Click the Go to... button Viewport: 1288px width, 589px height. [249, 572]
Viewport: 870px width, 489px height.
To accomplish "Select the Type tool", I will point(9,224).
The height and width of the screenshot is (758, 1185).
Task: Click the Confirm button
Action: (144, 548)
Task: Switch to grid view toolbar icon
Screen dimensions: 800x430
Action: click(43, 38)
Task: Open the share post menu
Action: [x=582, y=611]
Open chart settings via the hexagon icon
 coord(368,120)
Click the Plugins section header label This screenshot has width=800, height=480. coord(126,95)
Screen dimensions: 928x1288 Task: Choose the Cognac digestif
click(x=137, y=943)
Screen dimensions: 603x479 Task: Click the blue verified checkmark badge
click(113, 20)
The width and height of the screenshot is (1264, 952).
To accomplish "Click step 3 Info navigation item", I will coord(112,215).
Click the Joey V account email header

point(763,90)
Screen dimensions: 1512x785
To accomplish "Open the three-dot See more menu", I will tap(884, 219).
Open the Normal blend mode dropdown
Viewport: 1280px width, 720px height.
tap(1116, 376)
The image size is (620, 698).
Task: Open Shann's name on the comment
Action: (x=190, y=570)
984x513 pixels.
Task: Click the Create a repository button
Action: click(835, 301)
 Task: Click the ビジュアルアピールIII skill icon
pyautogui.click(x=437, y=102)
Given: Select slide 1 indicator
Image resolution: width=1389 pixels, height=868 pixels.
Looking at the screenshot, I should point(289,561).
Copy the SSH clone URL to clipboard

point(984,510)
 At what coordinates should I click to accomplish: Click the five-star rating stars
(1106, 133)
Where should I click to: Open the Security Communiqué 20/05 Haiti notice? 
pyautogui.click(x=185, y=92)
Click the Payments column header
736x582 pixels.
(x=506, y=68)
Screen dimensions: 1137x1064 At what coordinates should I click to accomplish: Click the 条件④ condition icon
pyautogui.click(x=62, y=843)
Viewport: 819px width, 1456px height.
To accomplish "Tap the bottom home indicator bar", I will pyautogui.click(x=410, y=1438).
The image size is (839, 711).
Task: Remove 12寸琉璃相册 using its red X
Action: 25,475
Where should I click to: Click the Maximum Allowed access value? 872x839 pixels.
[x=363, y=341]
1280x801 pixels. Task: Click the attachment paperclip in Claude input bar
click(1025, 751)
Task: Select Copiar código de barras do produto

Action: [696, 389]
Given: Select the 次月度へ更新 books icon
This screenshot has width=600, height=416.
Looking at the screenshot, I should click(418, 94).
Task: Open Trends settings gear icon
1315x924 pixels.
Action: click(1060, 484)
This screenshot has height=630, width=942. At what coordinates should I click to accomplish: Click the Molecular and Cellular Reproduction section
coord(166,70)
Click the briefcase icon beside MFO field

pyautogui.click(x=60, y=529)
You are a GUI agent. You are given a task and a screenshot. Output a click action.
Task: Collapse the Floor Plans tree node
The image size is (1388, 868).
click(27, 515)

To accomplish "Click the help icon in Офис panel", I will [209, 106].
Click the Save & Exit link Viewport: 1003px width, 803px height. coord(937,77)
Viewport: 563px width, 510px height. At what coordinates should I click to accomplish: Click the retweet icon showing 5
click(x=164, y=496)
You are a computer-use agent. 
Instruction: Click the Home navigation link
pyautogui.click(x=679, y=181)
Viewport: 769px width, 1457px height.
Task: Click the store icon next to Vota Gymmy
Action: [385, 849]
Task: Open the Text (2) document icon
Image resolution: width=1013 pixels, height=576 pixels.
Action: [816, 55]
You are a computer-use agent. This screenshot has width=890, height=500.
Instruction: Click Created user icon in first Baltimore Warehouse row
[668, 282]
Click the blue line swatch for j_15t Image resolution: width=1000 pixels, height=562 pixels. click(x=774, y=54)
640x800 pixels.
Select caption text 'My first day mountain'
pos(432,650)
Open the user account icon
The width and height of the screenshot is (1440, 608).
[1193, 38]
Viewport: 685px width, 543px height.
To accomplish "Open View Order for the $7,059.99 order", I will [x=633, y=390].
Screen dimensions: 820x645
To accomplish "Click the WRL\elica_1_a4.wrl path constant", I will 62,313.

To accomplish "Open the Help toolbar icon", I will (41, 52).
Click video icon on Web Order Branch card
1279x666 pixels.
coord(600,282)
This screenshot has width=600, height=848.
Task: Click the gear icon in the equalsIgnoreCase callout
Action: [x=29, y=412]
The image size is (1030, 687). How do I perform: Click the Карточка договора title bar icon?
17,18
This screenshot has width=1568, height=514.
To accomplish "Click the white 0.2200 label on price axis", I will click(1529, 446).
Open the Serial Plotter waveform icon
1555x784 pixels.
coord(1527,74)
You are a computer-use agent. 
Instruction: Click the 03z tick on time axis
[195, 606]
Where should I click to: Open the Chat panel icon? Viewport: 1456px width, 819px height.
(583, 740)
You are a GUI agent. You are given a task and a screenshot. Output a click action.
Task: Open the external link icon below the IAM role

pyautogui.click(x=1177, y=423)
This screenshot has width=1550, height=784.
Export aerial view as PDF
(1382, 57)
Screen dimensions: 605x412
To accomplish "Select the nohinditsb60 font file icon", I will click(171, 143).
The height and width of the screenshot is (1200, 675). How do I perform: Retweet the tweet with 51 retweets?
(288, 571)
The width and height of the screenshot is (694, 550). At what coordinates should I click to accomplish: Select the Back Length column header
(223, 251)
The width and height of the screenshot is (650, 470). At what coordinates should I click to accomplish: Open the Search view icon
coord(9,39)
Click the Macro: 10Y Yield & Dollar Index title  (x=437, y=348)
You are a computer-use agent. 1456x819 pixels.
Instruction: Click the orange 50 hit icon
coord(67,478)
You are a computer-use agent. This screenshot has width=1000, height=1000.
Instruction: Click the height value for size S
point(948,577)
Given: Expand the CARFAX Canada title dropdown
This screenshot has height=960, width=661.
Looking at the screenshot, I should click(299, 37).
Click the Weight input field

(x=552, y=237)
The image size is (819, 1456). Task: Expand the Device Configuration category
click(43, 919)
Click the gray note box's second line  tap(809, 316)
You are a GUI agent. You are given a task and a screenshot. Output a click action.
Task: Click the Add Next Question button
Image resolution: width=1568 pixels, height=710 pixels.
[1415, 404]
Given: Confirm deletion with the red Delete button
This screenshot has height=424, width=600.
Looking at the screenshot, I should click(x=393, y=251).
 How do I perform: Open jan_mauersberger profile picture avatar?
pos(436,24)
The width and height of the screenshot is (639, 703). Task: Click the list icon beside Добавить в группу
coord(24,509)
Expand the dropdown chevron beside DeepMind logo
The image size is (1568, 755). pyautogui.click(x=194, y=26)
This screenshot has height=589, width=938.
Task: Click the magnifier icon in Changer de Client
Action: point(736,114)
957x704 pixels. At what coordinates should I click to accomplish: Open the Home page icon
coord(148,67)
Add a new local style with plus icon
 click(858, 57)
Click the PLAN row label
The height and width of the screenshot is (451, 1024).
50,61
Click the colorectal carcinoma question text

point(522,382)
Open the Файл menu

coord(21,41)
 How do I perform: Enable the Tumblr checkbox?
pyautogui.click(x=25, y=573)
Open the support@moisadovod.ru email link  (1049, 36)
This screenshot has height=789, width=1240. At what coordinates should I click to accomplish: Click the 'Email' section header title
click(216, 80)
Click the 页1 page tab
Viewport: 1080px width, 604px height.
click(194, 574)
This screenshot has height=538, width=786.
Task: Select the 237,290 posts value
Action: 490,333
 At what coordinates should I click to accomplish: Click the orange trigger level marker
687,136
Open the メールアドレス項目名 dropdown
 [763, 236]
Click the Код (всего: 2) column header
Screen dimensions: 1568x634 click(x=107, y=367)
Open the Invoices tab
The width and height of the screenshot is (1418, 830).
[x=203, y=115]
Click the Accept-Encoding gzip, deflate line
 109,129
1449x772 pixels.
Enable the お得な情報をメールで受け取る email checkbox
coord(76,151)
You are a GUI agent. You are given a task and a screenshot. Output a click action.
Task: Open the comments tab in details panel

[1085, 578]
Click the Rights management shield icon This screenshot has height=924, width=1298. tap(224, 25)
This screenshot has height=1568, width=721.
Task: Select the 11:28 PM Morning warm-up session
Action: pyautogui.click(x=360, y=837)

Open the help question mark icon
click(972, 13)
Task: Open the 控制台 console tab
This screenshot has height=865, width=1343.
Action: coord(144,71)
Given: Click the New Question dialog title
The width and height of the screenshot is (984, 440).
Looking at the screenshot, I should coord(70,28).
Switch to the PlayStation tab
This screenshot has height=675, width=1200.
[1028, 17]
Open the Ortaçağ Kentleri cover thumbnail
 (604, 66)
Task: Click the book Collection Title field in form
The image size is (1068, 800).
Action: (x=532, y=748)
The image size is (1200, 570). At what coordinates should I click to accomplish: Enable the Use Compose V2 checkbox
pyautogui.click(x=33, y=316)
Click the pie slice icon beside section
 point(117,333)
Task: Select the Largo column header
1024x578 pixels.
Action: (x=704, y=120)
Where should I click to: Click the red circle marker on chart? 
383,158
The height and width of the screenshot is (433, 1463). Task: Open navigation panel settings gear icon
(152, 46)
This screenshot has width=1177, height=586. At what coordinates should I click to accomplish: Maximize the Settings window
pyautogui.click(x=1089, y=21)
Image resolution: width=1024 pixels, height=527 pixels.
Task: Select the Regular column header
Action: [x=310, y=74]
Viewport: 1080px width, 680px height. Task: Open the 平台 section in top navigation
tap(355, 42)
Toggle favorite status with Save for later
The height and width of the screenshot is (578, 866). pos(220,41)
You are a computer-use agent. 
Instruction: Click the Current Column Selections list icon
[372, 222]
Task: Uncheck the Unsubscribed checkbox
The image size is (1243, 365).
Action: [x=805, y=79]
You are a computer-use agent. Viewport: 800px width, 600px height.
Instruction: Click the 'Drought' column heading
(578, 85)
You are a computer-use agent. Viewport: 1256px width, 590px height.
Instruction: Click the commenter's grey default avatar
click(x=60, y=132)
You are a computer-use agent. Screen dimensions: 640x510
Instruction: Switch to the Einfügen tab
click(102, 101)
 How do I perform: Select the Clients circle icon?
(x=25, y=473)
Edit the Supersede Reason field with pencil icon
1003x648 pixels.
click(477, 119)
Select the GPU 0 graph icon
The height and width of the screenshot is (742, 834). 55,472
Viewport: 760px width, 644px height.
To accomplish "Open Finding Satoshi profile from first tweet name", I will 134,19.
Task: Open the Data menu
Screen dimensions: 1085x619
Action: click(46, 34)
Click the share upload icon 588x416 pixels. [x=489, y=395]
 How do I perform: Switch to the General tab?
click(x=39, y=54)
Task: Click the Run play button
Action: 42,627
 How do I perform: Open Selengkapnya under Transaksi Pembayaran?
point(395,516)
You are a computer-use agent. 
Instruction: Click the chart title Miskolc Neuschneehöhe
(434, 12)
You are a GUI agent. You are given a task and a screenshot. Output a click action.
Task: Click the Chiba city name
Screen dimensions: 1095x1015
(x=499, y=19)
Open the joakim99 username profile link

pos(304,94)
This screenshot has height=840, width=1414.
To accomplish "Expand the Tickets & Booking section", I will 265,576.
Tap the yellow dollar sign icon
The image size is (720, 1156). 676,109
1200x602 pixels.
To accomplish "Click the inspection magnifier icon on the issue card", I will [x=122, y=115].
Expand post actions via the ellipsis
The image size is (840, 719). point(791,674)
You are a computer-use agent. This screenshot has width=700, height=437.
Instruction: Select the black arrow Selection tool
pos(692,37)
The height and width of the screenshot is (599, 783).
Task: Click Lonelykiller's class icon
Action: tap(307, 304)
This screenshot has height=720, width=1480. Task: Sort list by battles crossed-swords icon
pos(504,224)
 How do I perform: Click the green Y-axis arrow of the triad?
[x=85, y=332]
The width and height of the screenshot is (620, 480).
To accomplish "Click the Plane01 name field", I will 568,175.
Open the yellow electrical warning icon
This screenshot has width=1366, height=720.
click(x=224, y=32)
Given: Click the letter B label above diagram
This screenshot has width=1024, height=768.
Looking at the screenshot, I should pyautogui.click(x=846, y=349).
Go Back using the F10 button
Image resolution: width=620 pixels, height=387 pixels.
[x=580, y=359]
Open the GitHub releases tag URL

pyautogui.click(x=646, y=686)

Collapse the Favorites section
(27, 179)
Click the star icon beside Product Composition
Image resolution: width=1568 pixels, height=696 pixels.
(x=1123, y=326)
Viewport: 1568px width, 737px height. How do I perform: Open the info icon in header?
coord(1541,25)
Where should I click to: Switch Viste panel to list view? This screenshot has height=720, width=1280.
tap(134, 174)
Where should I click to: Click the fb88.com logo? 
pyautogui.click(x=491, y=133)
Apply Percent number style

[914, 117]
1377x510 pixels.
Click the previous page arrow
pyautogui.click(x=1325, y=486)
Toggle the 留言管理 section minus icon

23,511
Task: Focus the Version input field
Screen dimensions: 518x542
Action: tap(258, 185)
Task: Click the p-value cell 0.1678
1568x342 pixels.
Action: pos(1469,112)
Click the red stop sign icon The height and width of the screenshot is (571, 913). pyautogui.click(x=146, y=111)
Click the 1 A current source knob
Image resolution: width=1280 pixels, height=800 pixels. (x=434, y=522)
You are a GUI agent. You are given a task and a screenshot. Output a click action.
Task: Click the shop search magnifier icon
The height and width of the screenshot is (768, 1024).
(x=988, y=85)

============

▶ _WHAT IS REQUIRED_: Out of the material above, output word for word the line with "Click the briefcase icon beside MFO field", the line with "Click video icon on Web Order Branch card", and all lines between them, with nothing else.

▶ _ANSWER BOX_:
Click the briefcase icon beside MFO field

pyautogui.click(x=60, y=529)
You are a GUI agent. You are given a task and a screenshot. Output a click action.
Task: Collapse the Floor Plans tree node
The image size is (1388, 868).
click(27, 515)

To accomplish "Click the help icon in Офис panel", I will [209, 106].
Click the Save & Exit link Viewport: 1003px width, 803px height. coord(937,77)
Viewport: 563px width, 510px height. At what coordinates should I click to accomplish: Click the retweet icon showing 5
click(x=164, y=496)
You are a computer-use agent. 
Instruction: Click the Home navigation link
pyautogui.click(x=679, y=181)
Viewport: 769px width, 1457px height.
Task: Click the store icon next to Vota Gymmy
Action: [385, 849]
Task: Open the Text (2) document icon
Image resolution: width=1013 pixels, height=576 pixels.
Action: [816, 55]
You are a computer-use agent. This screenshot has width=890, height=500.
Instruction: Click Created user icon in first Baltimore Warehouse row
[668, 282]
Click the blue line swatch for j_15t Image resolution: width=1000 pixels, height=562 pixels. click(x=774, y=54)
640x800 pixels.
Select caption text 'My first day mountain'
pos(432,650)
Open the user account icon
The width and height of the screenshot is (1440, 608).
[1193, 38]
Viewport: 685px width, 543px height.
To accomplish "Open View Order for the $7,059.99 order", I will [x=633, y=390].
Screen dimensions: 820x645
To accomplish "Click the WRL\elica_1_a4.wrl path constant", I will 62,313.

To accomplish "Open the Help toolbar icon", I will (41, 52).
Click video icon on Web Order Branch card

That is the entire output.